## DIRECTIVE A
Answer these questions from the passage on the law applicable to agency contracts in the United Kingdom:
(i) Which provision of the Regulations requires a court to apply another member state's law when the parties have expressly chosen that law?
(ii) What regulation number does the text give for the regulation known as "Rome I"?
(iii) Which articles of Rome I does the text cite for limits on the scope of a governing law clause?

## SOURCE EXTRACT
----

Applicable law to an agency contract in United Kingdom

In cross-border agency agreements the parties may wish to agree that any claim or dispute arising out of the agreement will be governed by the law of a particular jurisdiction. However, where they do, the relevant provisions of the Regulations are complex. The position is broadly as follows, but you should take specific advice.

Regulation 1(3)(a) of the Regulations requires a court of one member state to apply the law of another member state where the parties have expressly agreed that the agency agreement is to be governed by the laws of another member state – and so not the apply the English Regulations – even if the agent’s activities are in England and Wales.

Regulation 1(3)(b) provides that the court shall apply the English Regulations where (1) the parties have agreed that their agency agreement is to be governed by the law of England and Wales or Scotland and (2) the law of another member state corresponding to the English Regulations (i.e. where the agency activities are performed) enables the parties to agree that the agency contract is to be governed by the law of a different member state.

Including a governing law clause makes it clear which substantive law will be applied to identify and interpret the rights and obligations incumbent on the parties to the agreement. The Rome regulation on the law applicable to contractual obligations EC No 593/2008 (“Rome I”) applies, which underlines the principle of party autonomy (Art 3(1)), to determine which law applies to the contract.

There are limitations to the scope of a governing law clause. For example, it may not be accepted by the courts if there are public policy objections; the choice was made purposely to avoid a mandatory provision of domestic law; and the foreign law has no link to the parties or transaction (Articles 9 and 21 of Rome I).

POST-BREXIT UPDATE: The substantive rules of the Rome Convention continue to have force in the UK post-Brexit, subject to changes made under the Law Applicable to Contractual Obligations and Non-Contractual Obligation (Amendment etc) (UK Exit) Regulations 2019. As such, it is expected that the UK courts will continue to uphold governing law clauses providing for a choice of England & Wales law.

So even post-Brexit, the England and Wales courts will apply the Regulations where there is a governing law clause naming England and Wales law as the applicable law, provided that this is possible under the law of the member state of the contracting parties. If a different law is named, the England and Wales courts will apply that law in accordance with Rome I.

----

## MATERIAL TO PROCESS
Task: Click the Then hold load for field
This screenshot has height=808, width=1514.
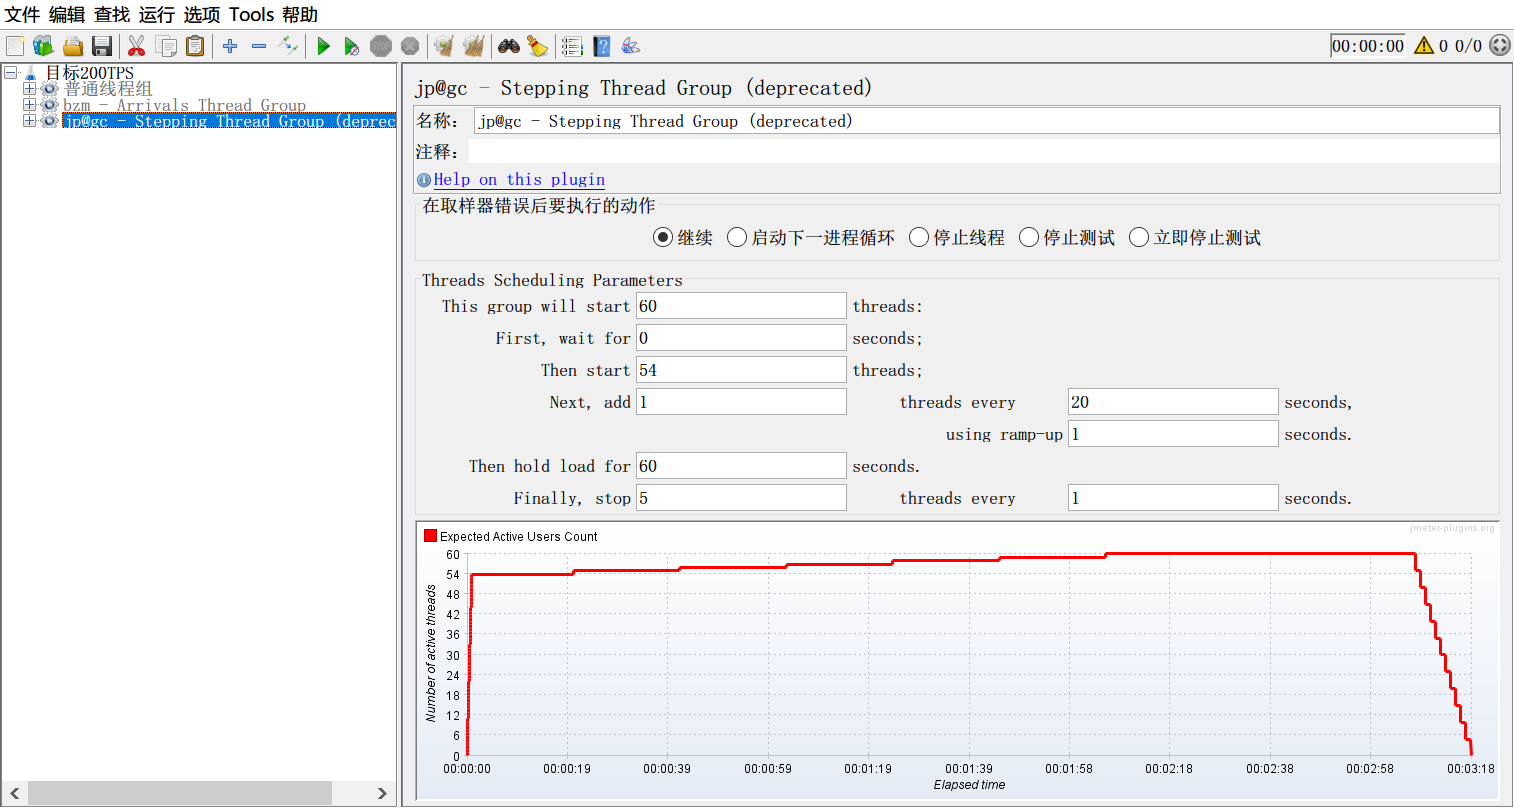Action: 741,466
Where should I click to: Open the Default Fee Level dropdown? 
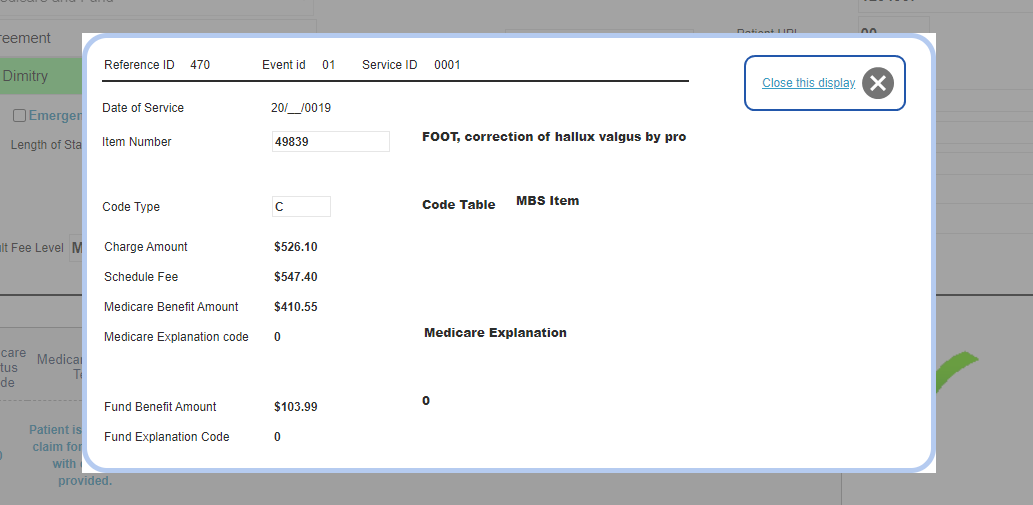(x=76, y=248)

----

## DIRECTIVE B
Reproduce the records from the line containing "Where should I" through the end of the records, omitting the pictures.

## FULL OUTPUT A
(i) Regulation 1(3)(a)
(ii) EC No 593/2008
(iii) Articles 9 and 21

## FULL OUTPUT B
Where should I click to: Open the Default Fee Level dropdown? 
(x=76, y=248)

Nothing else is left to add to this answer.